What you should do: When a line below holds the string "computer", show that line.

(Stored dataset items)
*** Begin section ***
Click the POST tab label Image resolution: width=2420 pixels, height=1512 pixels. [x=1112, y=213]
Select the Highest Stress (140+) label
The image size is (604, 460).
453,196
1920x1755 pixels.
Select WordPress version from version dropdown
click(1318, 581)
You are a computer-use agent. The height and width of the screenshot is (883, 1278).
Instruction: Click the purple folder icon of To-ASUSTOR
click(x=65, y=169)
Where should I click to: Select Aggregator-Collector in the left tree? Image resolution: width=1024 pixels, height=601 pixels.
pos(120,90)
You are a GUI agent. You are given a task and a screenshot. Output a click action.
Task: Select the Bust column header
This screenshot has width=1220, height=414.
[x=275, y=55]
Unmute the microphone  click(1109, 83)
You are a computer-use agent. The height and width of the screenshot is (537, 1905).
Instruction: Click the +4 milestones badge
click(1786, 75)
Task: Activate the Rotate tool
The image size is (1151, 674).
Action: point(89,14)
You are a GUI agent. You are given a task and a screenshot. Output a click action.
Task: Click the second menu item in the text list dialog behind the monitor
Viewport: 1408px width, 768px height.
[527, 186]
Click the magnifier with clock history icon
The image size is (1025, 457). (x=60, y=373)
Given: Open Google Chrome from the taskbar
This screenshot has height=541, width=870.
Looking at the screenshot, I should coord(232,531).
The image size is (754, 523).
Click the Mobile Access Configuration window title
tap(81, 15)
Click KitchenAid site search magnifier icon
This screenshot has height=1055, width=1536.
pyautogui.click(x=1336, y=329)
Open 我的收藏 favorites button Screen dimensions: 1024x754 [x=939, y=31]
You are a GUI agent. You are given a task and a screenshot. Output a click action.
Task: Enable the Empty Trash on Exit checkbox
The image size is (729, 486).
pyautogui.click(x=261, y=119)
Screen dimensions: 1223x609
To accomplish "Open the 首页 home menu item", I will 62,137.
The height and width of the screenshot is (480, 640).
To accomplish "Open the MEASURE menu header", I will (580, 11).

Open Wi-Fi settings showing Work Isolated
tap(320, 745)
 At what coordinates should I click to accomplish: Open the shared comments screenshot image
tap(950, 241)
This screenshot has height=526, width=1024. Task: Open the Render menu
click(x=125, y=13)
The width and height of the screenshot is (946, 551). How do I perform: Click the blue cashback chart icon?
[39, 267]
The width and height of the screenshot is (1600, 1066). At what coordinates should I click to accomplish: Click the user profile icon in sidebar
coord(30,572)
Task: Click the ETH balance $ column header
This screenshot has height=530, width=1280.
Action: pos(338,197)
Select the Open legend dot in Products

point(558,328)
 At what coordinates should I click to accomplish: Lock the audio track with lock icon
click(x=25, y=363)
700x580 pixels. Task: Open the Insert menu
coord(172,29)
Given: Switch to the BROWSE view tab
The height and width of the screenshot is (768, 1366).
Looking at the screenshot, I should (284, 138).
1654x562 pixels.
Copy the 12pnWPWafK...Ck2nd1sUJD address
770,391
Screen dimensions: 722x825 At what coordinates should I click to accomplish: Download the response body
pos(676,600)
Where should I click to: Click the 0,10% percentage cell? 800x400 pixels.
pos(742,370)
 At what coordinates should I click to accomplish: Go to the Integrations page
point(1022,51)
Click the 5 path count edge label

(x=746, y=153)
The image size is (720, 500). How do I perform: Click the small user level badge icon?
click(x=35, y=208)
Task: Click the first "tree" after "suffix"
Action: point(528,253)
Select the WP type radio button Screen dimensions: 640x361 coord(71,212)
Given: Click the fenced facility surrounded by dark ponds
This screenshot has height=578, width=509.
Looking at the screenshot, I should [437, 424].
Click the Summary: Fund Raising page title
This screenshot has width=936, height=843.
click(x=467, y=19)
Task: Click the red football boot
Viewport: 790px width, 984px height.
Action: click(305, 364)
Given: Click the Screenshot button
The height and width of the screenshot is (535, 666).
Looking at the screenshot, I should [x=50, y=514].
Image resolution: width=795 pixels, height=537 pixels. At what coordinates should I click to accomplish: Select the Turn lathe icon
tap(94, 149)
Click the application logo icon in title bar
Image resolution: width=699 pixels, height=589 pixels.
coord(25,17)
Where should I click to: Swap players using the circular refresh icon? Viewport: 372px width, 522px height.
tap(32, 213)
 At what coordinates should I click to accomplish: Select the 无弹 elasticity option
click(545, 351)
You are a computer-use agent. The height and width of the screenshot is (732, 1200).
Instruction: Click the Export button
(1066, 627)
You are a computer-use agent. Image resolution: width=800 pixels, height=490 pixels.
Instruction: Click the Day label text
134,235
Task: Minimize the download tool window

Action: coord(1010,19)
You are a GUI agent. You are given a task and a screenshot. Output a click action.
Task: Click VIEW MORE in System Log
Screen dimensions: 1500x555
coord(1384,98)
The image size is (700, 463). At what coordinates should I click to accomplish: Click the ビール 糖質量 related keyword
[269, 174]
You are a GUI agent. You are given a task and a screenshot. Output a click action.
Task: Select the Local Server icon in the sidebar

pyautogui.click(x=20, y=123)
*** End section ***
Solved exercise:
You are a computer-use agent. The height and width of the screenshot is (883, 1278).
You are a computer-use agent. The height and width of the screenshot is (537, 1905).
You are a computer-use agent. The height and width of the screenshot is (732, 1200).
You are a computer-use agent. Image resolution: width=800 pixels, height=490 pixels.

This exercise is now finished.